Full-Text Search: Building Search with Just Your Database

Every time I needed to add search functionality, my first thought was always "I should use Elasticsearch." It felt like the obvious choice—search needs a search engine, right? But when I actually looked at my requirements, I realized I wasn't building Google. I just needed to search through a few hundred blog posts or a few thousand products.

So I tried implementing search with PostgreSQL, which I was already using. The verdict? Way more powerful than I expected.
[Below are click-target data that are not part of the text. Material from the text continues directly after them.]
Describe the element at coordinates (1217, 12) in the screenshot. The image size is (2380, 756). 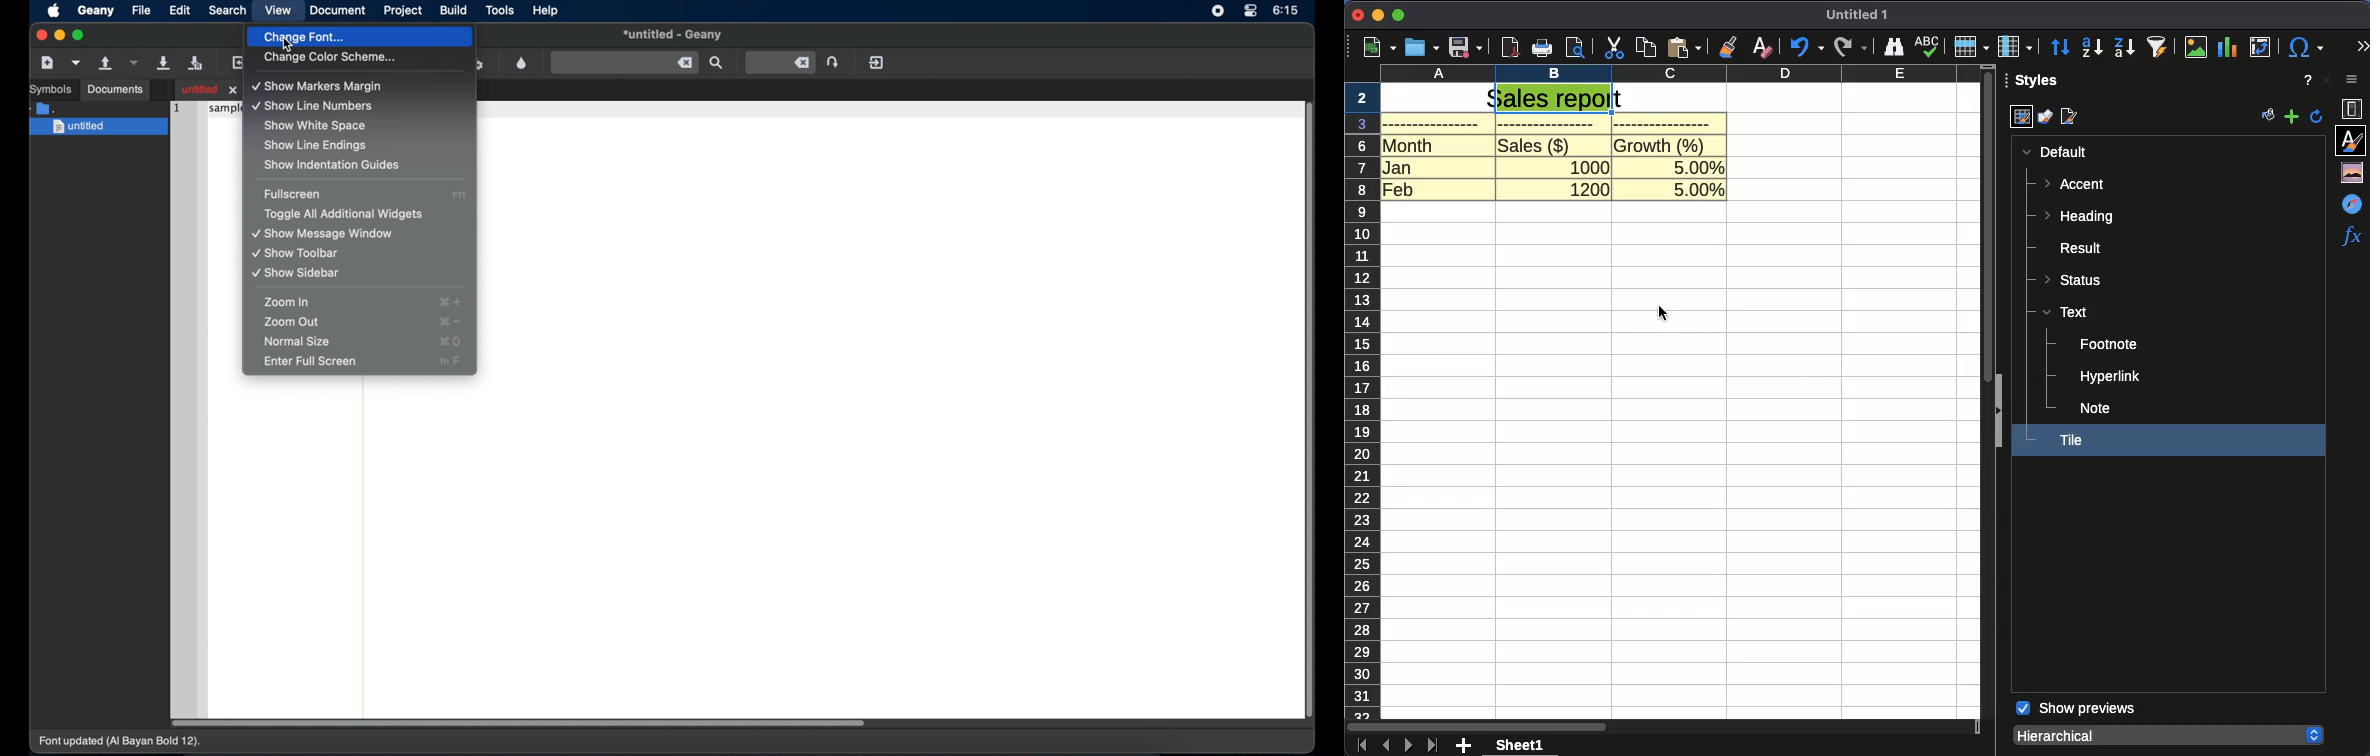
I see `screen recorder icon` at that location.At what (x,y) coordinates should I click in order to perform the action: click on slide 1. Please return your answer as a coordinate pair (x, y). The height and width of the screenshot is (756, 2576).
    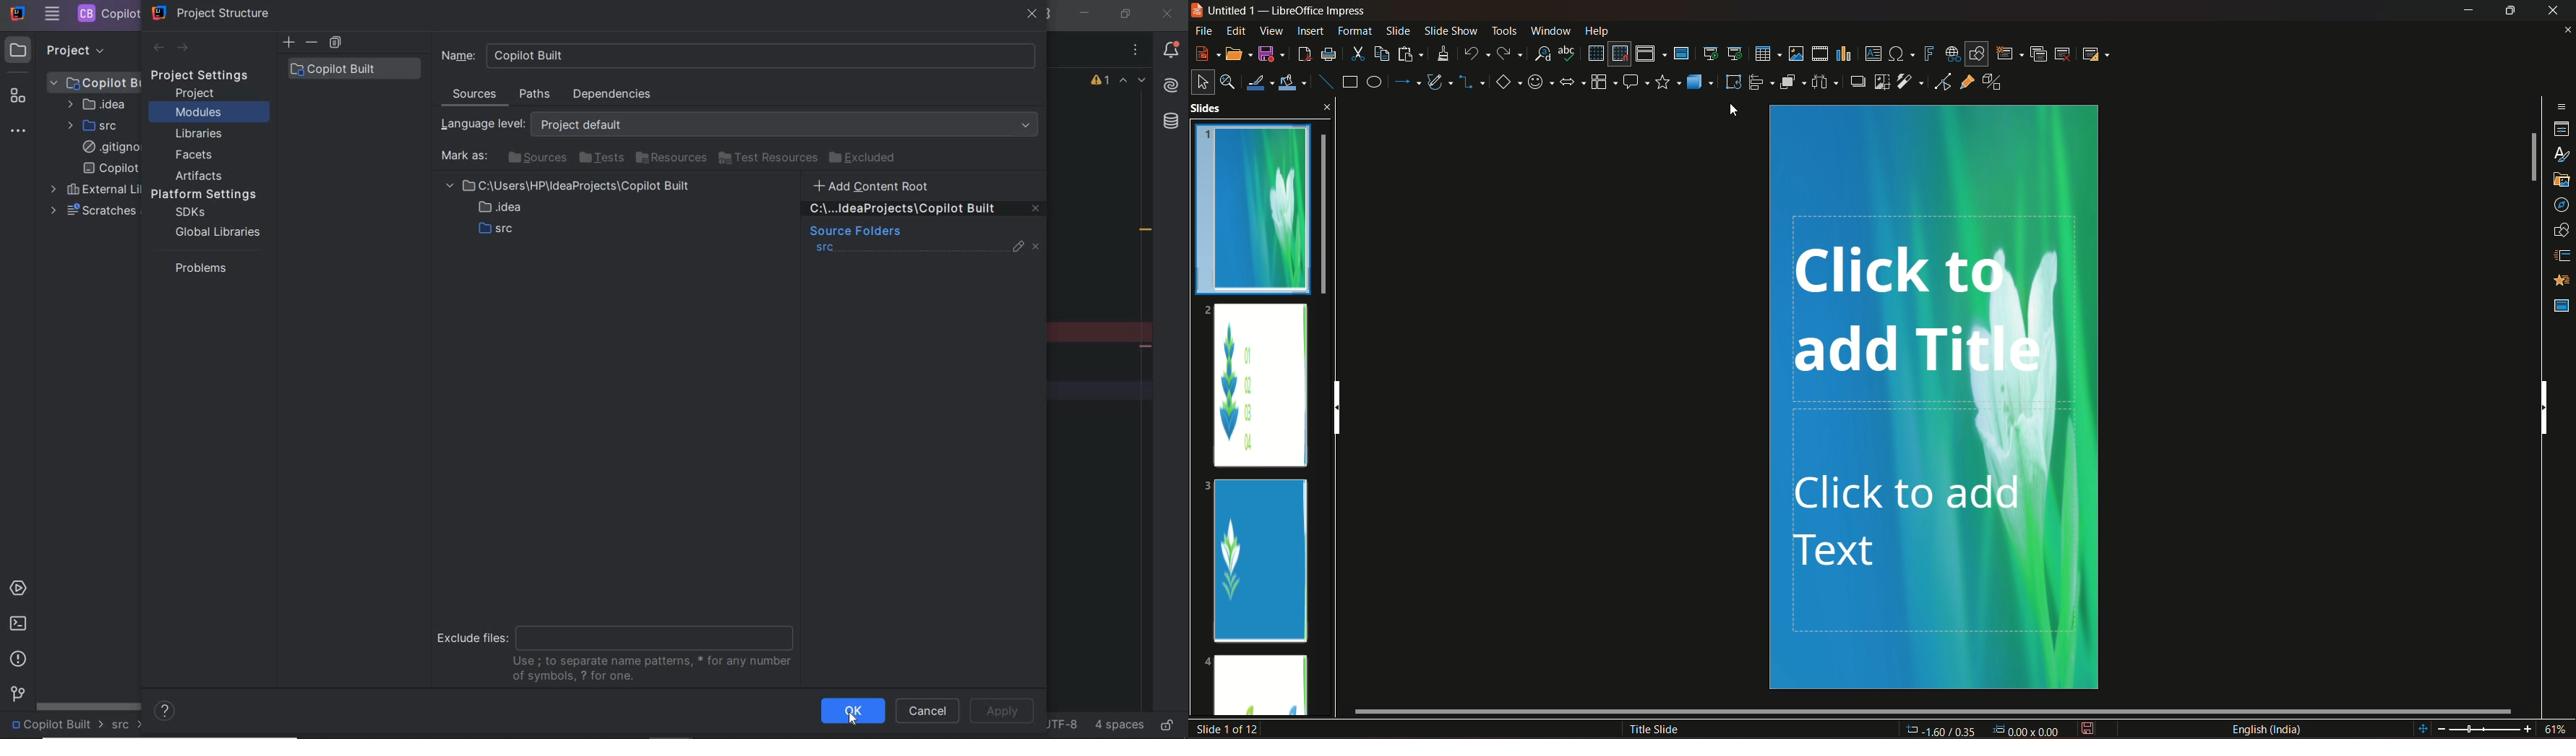
    Looking at the image, I should click on (1249, 208).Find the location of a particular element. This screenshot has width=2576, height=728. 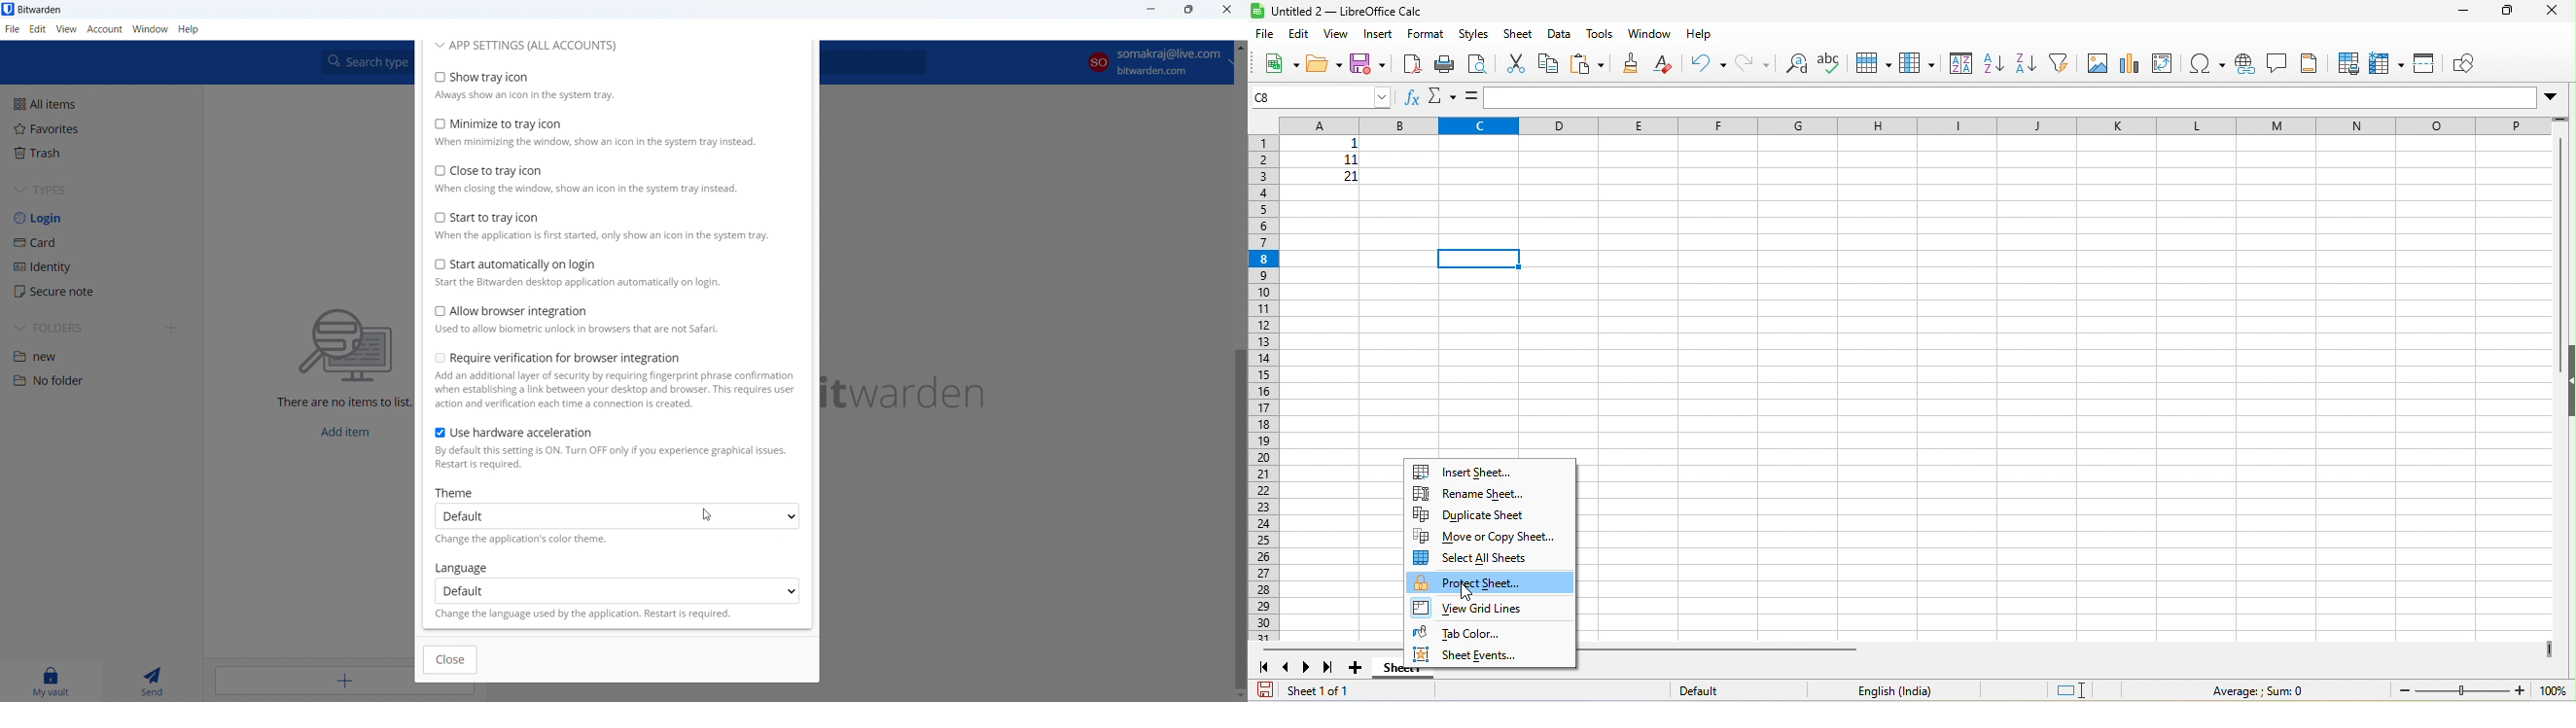

add item is located at coordinates (313, 679).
Without any additional infrastructure, I could build a solid search experience using just my existing database. Sure, I might need Elasticsearch someday, but PostgreSQL's Full-Text Search was more than enough for now.

Aha! The LIKE Query Trap

I started with LIKE queries because, well, that's what everyone does first.

SELECT * FROM posts
WHERE title LIKE '%search term%' OR content LIKE '%search term%';

This worked fine at small scale. But once I had a few hundred records, things got noticeably slower. The reason is simple: LIKE '%search term%' can't use indexes at all. The database has to scan every single row and compare strings. It's like going through every book in a library one by one to find a specific word in the title.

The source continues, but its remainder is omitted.